PASSAGE PROVIDED =
* * *

The following events occurred in January 1940:

==January 1, 1940 (Monday)==
- In the Winter War, the Battle of Raate Road began.
- Great Britain increased the age of conscription to 27.
- In U.S. college football, the Texas A&M Aggies, ranked number #1 in the final Associated Press poll of sportswriters edged the #5 ranked Tulane Green Wave 14–13 in the 1940 Sugar Bowl. The #3 ranked USC Trojans beat the #2 Tennessee Volunteers, 14–0, in the 26th Rose Bowl. The #16 Georgia Tech Yellow Jackets upset the #6 Missouri Tigers 21–7 in the 1940 Orange Bowl. The #12 Clemson Tigers beat the #11 Boston College Eagles 6–3 in the 1940 Cotton Bowl Classic.
- Born: Emilio Del Giudice, theoretical physicist, in Naples, Italy (d. 2014); Pangalian Balindong, Filipino politician, Speaker of the Bangsamoro Parliament, in Lanao (d. 2025)
- Died: Ferdo Šišić, 70, Croatian historian

==January 2, 1940 (Tuesday)==
- The Irish government introduced emergency powers to incarcerate members of the Irish Republican Army without trial.
- Soviet submarine S-2 hit a Swedish naval mine in the Sea of Åland and sank with the loss of all 50 crew.
- Adolf Hitler's traditional New Year's reception of the diplomatic corps in the Reich Chancellory was canceled due to the war.
- Born: Jim Bakker, televangelist, in Muskegon, Michigan

==January 3, 1940 (Wednesday)==
- U.S. President Franklin D. Roosevelt gave the 1940 State of the Union Address to Congress. "In previous messages to the Congress I have repeatedly warned that, whether we like it or not, the daily lives of American citizens will, of necessity, feel the shock of events on other continents. This is no longer mere theory; because it has been definitely proved to us by the facts of yesterday and today," the president said. He asked the Congress to approve increased national defense spending "based not on panic but on common sense" and "to levy sufficient additional taxes" to help pay for it.
- The pro-Nazi English socialite Unity Mitford, who was in Germany when the war began, arrived at the English port of Folkestone under heavy police guard and was brought ashore on a stretcher. Her father Lord Redesdale told a reporter that his daughter was very ill.
- Born: Leo de Berardinis, stage actor and theatre director, in Gioi, Italy (d. 2008)

==January 4, 1940 (Thursday)==
- Hermann Göring was appointed head of the German war economy. Walther Funk was made Executive Vice President for the economy.

* * *

EXERCISE GOAL =
Answer from the January 1940 timeline:
1. To what age did Great Britain raise conscription on January 1, 1940?
2. How many crew were lost when Soviet submarine S-2 sank in the Sea of Åland?
3. Who was appointed head of the German war economy on January 4, 1940?
The lines that follow are not needed for this work.

GIVEN DATA =
* * *

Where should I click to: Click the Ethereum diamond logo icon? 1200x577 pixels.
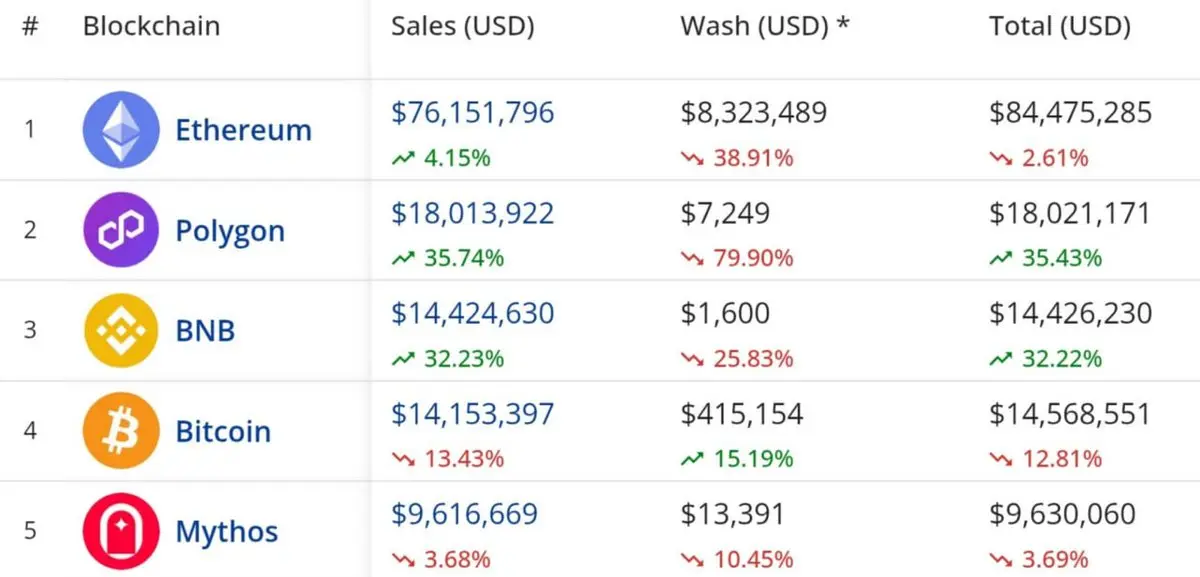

* * *

SOLUTION TO THE EXERCISE =
1. 27
2. All 50 crew
3. Hermann Göring